:: PASSAGE TO READ

Ah but you have forgotten that HN is full of people who are so aloof and "above the fray" (compliments to their raw intellect, of course) that it would be beneath them to consider the realities of the political situation.
I just think that it's dodging the question in this case. It's true that the US government is run by crooks who'd all be serving prison sentences in a just world, and that they'd certainly do whatever Anthropic wants in exchange for a sufficiently large bribe. But the US government also serves a number of important roles in American society that we can't simply turn off and come back to in 2029.
It's not dodging the question. GP's comment says that one should consider the possibility. Essentially that we should follow what several federal courts have been doing and cease offering the government the "presumption of regularity" in its conduct.
People are referencing David Sacks as an impartial government authority about 2 weeks after he went on a tirade against Bernie Sanders for some type of nationalization of AI, and then went completely radio silent when his own boss suggested the same thing a week later.
There is no political appointee in our government – not one – who can be afforded the presumption of regularity.
One should consider the possibility, but it doesn’t seem to me that the comments are full of people who haven’t. I think David Sacks is a hypocritical Trumpist, valuing his own pocketbook above all else and seeing his political connections as key to maintaining it. His perspective is valuable not because it’s impartial, but because it illustrates how hypocritical Trumpists see this very important issue with which we’re faced.

::::
:: RECORD SET

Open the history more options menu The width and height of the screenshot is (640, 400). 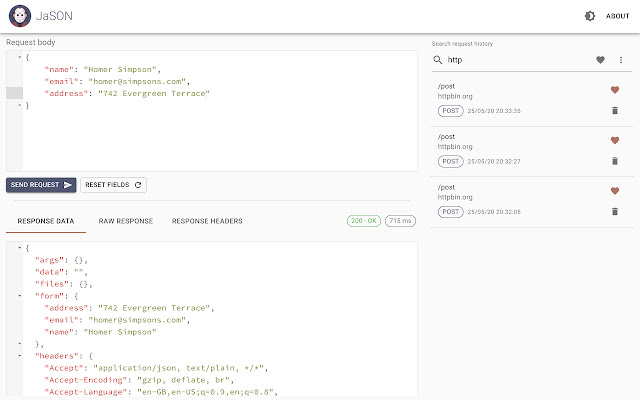click(620, 60)
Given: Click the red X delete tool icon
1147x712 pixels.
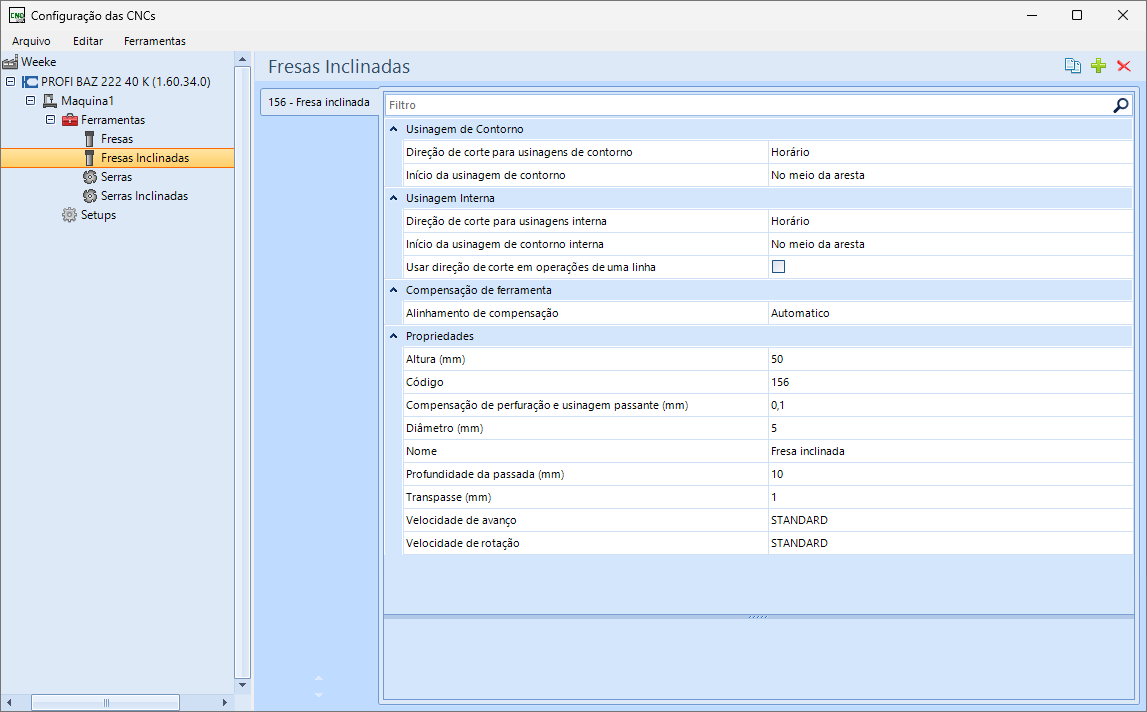Looking at the screenshot, I should (x=1124, y=66).
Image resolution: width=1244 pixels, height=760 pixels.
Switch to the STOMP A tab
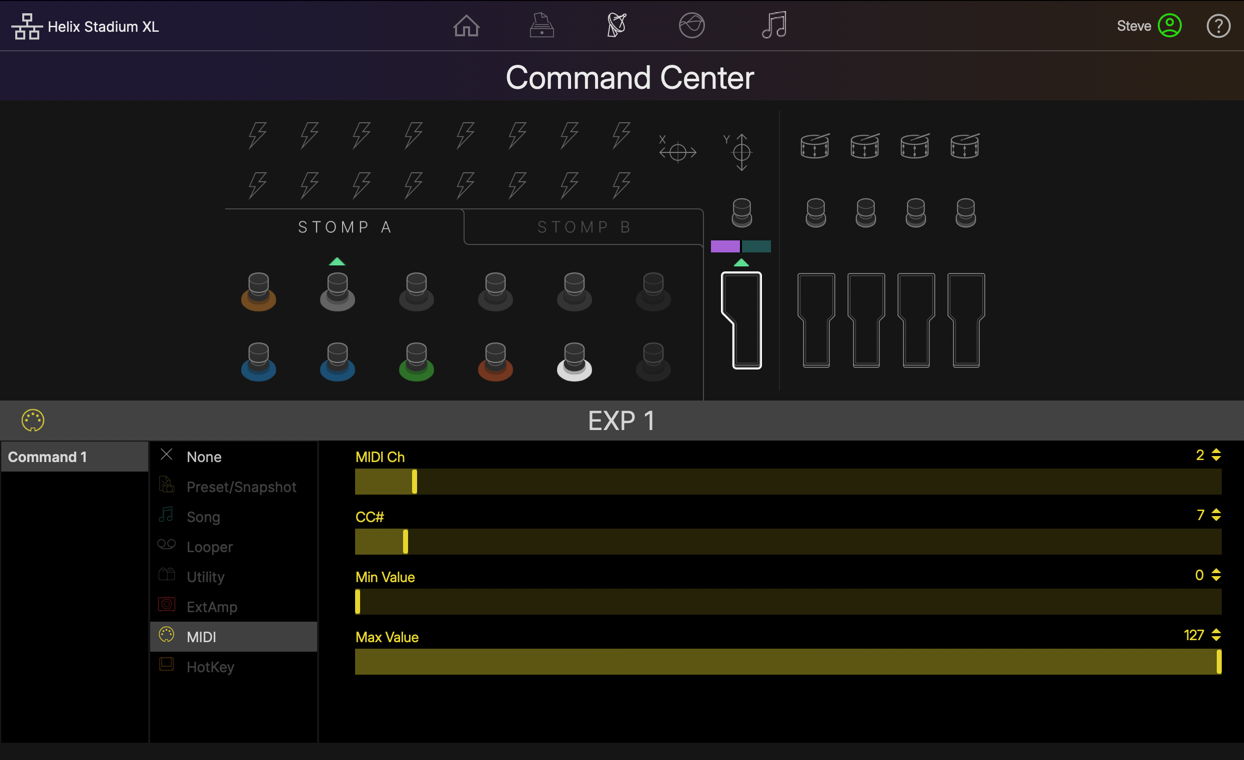click(344, 227)
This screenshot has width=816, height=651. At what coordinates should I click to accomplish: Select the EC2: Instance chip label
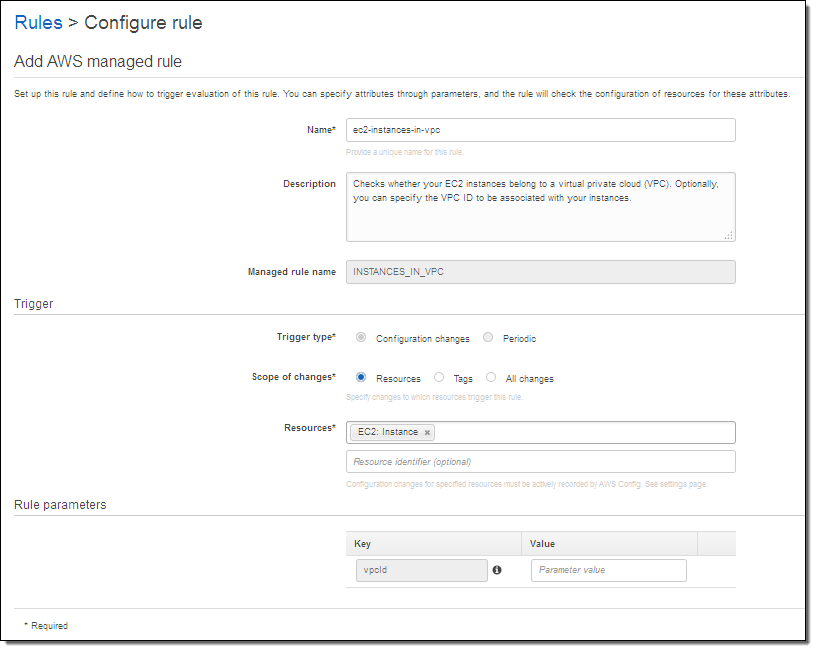[x=388, y=432]
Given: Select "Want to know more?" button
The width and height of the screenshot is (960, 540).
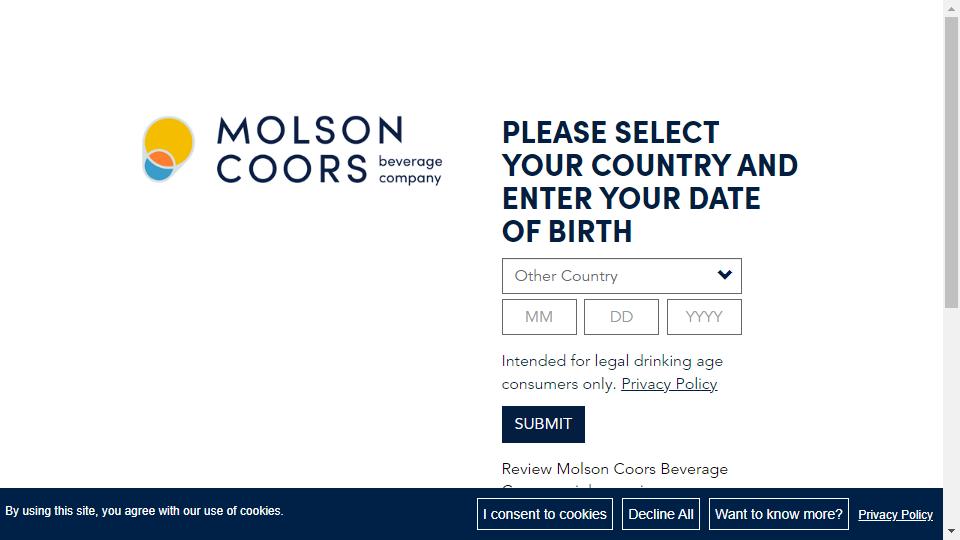Looking at the screenshot, I should point(778,514).
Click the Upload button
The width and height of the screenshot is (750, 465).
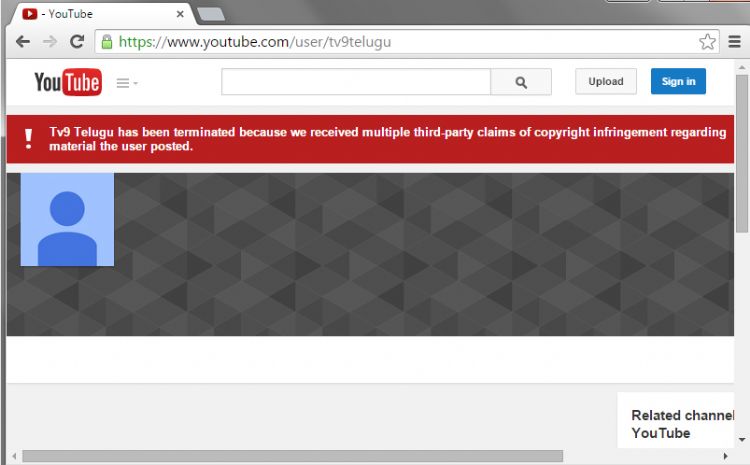tap(605, 82)
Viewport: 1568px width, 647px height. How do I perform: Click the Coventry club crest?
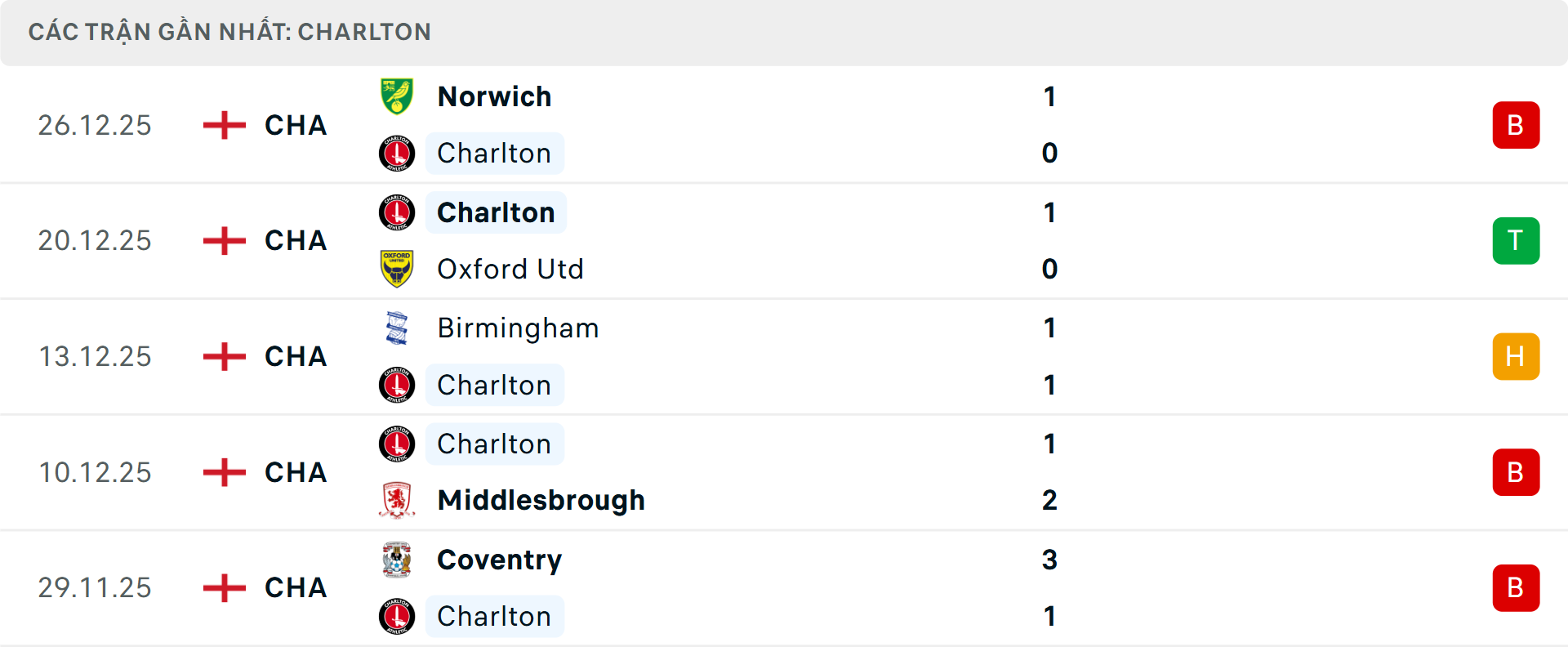pos(397,560)
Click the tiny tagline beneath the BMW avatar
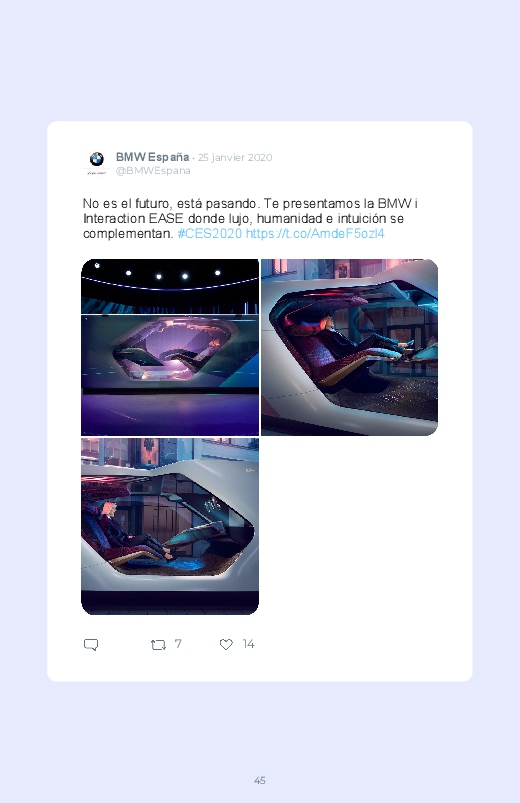 click(x=96, y=173)
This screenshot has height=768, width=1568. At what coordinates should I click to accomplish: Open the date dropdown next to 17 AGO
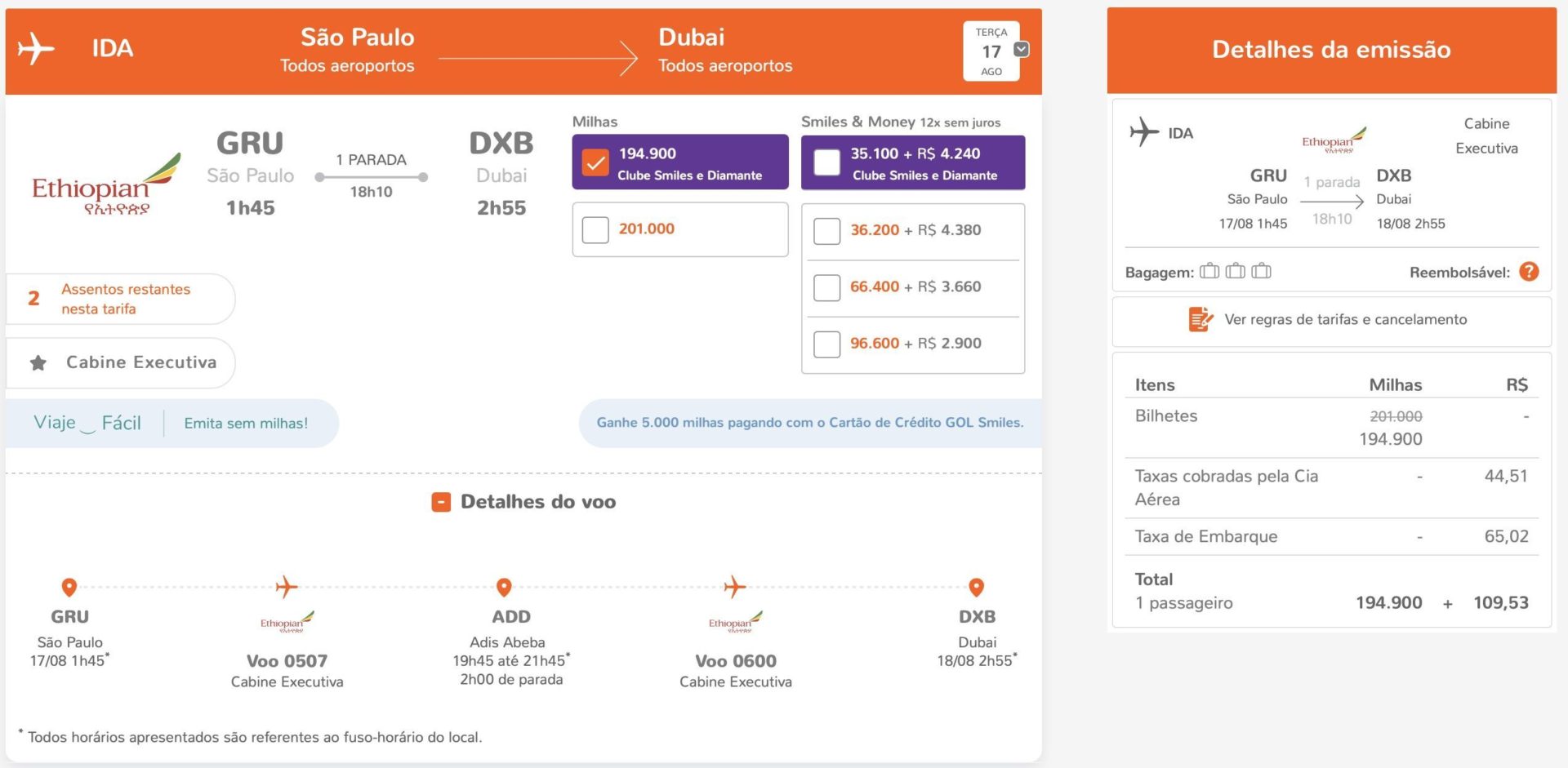pos(1021,50)
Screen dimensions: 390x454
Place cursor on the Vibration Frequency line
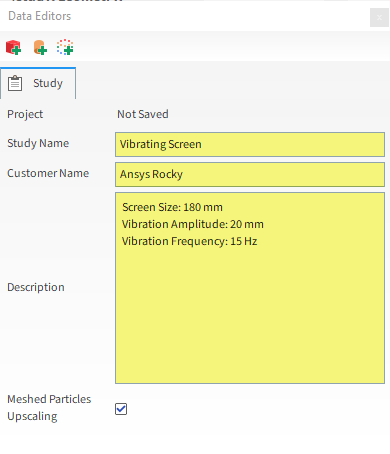click(x=189, y=241)
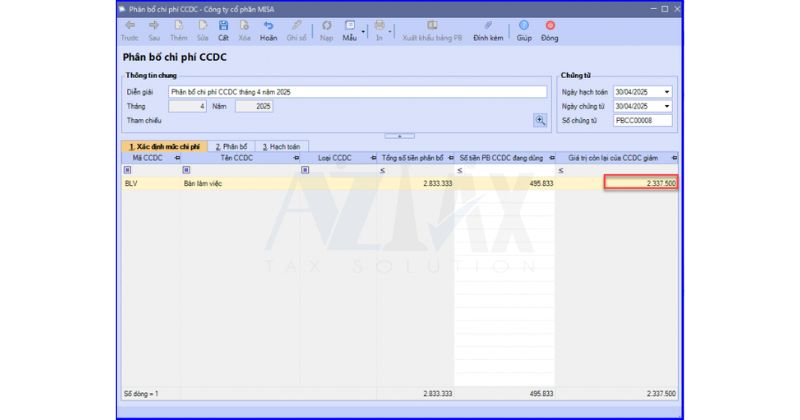Click the Cất (save) icon
The image size is (800, 420).
point(223,25)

::::

Sum up the comment thread above in three sentences.

◆ SOLUTION: One commenter mocks Hacker News readers as too aloof to weigh the political situation. Another grants that the US government is run by crooks who would do whatever Anthropic wants for a large enough bribe, but notes it also fills important roles in American society that cannot be switched off until 2029. Others argue that no political appointee should get the "presumption of regularity," as several federal courts have stopped offering it, and one calls David Sacks a hypocritical Trumpist whose view is valuable not for impartiality but for showing how such people see the issue.